Your objective »
Return every line in the entries below where the word "Image" shows up.

Data for review »
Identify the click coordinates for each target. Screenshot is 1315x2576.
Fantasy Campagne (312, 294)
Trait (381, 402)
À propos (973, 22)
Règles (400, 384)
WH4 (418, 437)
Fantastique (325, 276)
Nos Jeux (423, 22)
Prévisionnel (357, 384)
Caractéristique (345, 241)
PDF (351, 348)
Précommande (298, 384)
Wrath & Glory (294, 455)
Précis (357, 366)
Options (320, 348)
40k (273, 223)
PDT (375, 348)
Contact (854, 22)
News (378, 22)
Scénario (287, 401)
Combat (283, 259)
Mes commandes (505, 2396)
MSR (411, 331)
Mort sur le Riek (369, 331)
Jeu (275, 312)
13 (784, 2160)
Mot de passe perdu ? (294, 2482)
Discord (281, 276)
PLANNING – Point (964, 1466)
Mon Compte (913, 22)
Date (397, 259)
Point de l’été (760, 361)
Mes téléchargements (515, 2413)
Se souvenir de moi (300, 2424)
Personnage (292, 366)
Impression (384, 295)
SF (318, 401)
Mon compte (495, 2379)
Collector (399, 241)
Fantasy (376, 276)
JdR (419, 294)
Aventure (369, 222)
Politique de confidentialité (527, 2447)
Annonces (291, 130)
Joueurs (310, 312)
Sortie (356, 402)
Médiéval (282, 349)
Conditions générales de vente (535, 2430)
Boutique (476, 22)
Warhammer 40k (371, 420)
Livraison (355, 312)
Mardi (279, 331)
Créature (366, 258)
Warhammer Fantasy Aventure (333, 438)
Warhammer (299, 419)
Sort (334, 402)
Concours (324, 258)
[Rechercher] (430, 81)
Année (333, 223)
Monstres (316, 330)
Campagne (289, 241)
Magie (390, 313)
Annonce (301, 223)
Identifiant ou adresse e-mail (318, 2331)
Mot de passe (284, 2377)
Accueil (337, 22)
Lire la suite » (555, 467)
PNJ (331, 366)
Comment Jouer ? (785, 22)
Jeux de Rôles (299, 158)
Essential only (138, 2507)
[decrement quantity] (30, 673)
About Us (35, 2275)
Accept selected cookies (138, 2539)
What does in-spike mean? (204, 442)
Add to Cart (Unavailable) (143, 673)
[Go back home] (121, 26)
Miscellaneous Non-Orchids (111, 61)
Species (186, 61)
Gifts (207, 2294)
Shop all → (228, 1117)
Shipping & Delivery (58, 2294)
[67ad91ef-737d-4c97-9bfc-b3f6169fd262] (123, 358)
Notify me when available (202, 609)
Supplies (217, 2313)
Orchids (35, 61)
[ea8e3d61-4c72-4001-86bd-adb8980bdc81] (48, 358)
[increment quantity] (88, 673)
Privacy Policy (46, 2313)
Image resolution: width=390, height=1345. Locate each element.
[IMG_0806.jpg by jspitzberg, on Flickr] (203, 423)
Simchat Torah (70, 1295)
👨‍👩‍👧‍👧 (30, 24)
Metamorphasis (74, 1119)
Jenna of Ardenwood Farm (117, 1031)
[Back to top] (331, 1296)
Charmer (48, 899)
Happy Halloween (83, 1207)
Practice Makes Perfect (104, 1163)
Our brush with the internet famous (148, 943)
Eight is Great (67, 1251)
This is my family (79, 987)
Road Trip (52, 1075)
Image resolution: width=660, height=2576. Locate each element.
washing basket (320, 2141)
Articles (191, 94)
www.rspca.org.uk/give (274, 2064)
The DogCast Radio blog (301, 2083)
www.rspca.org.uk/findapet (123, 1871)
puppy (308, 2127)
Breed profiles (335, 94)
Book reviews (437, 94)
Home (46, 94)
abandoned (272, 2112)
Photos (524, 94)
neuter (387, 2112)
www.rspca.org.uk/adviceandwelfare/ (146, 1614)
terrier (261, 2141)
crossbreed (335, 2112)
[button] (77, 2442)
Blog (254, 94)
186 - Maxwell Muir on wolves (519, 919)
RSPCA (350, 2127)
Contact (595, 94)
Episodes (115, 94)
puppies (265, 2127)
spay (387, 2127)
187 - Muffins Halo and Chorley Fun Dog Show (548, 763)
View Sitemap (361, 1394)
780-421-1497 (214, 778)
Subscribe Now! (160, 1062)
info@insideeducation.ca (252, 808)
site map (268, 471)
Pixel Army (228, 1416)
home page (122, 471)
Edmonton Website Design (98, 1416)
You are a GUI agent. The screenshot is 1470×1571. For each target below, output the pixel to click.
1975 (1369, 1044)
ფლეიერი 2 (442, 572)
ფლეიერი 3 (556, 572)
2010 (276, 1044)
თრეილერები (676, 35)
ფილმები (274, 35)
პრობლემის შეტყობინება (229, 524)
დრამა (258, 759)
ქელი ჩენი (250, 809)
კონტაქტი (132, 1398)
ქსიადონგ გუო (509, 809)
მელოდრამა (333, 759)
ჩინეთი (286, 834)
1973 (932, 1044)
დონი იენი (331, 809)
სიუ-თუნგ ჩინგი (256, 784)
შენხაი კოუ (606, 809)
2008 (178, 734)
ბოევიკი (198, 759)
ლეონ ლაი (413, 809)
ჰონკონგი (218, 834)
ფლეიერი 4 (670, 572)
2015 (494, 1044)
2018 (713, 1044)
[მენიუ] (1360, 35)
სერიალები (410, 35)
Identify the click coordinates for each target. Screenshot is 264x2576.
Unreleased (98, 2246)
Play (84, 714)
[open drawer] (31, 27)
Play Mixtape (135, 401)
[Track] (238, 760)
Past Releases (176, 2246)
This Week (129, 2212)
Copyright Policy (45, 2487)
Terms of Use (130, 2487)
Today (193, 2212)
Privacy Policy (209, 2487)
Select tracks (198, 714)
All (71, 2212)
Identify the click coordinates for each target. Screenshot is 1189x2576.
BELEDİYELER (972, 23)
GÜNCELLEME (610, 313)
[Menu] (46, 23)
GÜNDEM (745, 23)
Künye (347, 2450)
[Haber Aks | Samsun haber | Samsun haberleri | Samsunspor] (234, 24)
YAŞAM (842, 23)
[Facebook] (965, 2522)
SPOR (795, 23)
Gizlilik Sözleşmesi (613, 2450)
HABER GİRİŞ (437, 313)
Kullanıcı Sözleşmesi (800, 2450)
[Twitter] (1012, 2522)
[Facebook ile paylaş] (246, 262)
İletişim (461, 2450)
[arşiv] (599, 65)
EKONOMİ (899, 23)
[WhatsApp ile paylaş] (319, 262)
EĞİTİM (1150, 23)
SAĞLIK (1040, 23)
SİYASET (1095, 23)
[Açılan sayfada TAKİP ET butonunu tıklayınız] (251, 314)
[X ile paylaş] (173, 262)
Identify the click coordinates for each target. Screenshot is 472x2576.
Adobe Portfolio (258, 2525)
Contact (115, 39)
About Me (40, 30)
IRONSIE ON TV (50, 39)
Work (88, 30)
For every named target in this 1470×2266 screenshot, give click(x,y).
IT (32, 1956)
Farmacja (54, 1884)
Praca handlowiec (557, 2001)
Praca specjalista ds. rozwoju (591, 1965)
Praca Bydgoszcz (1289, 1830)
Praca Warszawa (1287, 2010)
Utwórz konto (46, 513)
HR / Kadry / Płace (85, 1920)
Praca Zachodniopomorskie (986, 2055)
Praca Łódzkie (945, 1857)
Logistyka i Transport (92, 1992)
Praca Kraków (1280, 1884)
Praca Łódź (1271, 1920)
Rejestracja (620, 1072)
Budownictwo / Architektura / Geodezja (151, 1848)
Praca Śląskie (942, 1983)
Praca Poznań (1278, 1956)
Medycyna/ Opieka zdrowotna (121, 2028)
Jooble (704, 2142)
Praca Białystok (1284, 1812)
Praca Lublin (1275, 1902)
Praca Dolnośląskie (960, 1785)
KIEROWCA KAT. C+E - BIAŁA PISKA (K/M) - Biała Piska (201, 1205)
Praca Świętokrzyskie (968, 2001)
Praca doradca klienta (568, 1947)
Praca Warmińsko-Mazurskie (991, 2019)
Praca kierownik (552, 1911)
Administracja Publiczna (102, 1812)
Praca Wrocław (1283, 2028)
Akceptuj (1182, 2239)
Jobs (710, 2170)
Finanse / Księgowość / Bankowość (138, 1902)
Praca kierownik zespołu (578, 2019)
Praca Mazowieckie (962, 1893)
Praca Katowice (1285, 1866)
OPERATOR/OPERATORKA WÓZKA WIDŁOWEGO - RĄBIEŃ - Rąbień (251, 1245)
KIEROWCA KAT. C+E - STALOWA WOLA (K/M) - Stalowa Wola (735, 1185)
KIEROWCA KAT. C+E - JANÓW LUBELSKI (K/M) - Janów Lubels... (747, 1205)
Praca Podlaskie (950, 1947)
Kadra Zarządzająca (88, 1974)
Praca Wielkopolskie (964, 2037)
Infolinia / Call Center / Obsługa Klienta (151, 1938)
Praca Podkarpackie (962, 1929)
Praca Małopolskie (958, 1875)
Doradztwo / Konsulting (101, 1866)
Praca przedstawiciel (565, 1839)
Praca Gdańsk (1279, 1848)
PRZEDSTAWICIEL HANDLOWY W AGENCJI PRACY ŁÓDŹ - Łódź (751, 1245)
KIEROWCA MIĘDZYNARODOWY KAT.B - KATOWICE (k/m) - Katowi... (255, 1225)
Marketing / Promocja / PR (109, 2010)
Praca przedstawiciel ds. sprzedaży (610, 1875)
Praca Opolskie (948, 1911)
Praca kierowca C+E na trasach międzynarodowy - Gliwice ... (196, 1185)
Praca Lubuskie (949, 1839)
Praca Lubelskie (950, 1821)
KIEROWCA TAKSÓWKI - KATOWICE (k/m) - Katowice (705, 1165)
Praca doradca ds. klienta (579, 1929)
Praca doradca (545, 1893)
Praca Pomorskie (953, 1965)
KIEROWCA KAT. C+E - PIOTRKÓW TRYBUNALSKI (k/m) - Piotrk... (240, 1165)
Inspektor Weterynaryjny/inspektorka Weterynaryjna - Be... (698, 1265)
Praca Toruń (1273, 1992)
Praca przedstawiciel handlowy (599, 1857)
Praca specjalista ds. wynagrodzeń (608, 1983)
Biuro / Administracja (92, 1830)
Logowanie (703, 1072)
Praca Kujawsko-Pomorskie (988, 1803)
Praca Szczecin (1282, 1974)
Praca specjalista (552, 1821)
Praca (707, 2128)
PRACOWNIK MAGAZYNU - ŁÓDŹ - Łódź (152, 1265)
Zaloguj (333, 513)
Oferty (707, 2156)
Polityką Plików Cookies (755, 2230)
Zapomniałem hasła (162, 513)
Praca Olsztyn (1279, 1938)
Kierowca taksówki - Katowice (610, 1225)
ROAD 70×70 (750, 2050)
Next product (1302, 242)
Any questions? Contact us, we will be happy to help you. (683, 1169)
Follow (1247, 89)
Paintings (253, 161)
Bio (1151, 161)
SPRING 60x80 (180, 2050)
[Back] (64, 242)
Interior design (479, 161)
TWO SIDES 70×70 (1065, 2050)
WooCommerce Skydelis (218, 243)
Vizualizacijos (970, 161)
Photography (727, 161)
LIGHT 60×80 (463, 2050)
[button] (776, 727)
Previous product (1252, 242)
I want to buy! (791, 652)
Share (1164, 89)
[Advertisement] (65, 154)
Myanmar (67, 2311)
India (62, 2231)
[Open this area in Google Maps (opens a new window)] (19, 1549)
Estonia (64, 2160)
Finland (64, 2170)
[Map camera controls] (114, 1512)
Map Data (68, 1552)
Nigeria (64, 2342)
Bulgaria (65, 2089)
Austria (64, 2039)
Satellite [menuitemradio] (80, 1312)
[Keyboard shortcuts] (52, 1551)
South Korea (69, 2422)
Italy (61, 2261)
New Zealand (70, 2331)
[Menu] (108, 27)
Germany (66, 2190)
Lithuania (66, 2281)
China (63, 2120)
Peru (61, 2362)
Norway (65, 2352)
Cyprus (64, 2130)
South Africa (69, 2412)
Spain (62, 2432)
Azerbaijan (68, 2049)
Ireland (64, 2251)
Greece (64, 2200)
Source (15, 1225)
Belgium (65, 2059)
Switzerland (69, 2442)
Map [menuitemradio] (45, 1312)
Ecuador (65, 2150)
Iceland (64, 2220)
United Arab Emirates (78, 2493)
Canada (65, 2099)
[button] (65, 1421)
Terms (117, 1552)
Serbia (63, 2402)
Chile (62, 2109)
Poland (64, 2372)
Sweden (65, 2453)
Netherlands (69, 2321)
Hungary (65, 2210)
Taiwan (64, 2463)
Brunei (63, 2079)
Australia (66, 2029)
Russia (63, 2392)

Answer section »
Image resolution: width=390, height=1345. Locate each element.
Image resolution: width=660, height=2576. Locate each element.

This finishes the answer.